Las causas resultan múltiples, pueden ser naturales, otras se producen después de una larga enfermedad, están aquellas que se consideran accidentes (ya sea en la calle, en el trabajo o en el mismo hogar). Existen otras más sorpresivas y dramáticas como las que resultan de asesinatos, negligencias médicas o por culpa de un virus agresivo.

A simple vista todo puede lucir muy parecido, es decir, no hay funerales muy distintos entre sí, pero cuando ponemos atención caemos en la cuenta de la complejidad que guardan estos rituales. Lo podemos notar porque nuestra mente empieza a volar a otros terrenos, algunos conocidos y otros no tanto, los cuales pueden resultar muy profundos si ninguna interrupción se presenta.

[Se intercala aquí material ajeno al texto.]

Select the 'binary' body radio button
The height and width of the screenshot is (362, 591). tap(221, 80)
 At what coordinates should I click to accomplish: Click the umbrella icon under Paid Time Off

No existe un orden en el que las preguntas vayan apareciendo en nuestra mente. Simplemente se van presentado a través de imágenes, en ocasiones discretas, como nuestra mano sosteniendo un bolígrafo y escribiendo sobre alguna hoja de papel. Otras veces son llamativas, como esos letreros de luces rojas que iluminan las calles del centro de la ciudad.

¿Y si se muere mi mamá? ¿O si me muero yo? ¿Quién va a cuidar a mi abuela? ¿Van a tener que pagar ellos las tarjetas? ¿Y si los que me deben no me pagan? ¿Cómo me voy a morir? ¿Vendrá mucha gente al funeral? ¡No! ¿Cómo voy a dejar de existir? ¿Qué se sentirá? ¿Qué pasará después? ¿Renacemos en otro cuerpo? ¿Qué hay mas allá? ¿Será mejor todo? ¿Me iré al cielo o al infierno? ¿O simplemente todo se acaba?

De pronto, ahondamos en las formas… ¿Cuándo llegará mi momento? ¿Cómo? ¿Voy a morir a los 100 años, en mi cama, después de haber regado las plantas de mi jardín? ¿Me resbalaré al salir de la regadera? ¿Seré parte de una estadística de accidentes automovilísticos? ¿Se presentará una enfermedad que mi cuerpo no podrá resistir? ¿Me van a matar? ¿Y si no encuentran mi cuerpo?

Cuando llegue el momento… ¿Tendré miedo o simplemente no me daré cuenta? O si se muere mi familia. ¿Algún día dejaré de sentir dolor? ¿Será acaso que mi padre, desde las estrellas, me cuidará? ¿Me observará?

Preguntas vienen, preguntas van… luego, nuestro lado estoico sale a flote y nos invita a mantenernos serenos ante la situación. A pensar en la muerte como lo único seguro, que la muerte es parte de la vida, que en algún momento debemos llegar a esa parte del proceso. Que, aunque la familia se irá yendo y aunque los extrañemos, debemos continuar.

La realidad es que nadie de nosotros sabe cómo llegará al fin de sus días o la manera en que tendrá que decir adiós a sus seres más cercanos.  A la par, existe otra verdad y es que «no sabemos lo fuerte que somos hasta que ser fuertes es nuestra única opción».

Saber que, al igual que yo, mucha gente se hace las mismas preguntas me reconforta y me hace confirmar, como alguna vez me lo dijo una mujer a quien admiro profundamente: que esas preguntas son como la vida misma en la que el chiste no es el fin, sino el proceso.

Así que cada vez que tengas la oportunidad de atender una de estas invitaciones (siempre y cuando no seas el anfitrión) permítete hacerte estas preguntas, siéntete cómoda e incómodo al mismo tiempo y respóndete primero con un «sí» seguido de un «pero» para finalizar con «no lo sé» y dejemos que la vida (o la muerte) nos sorprenda.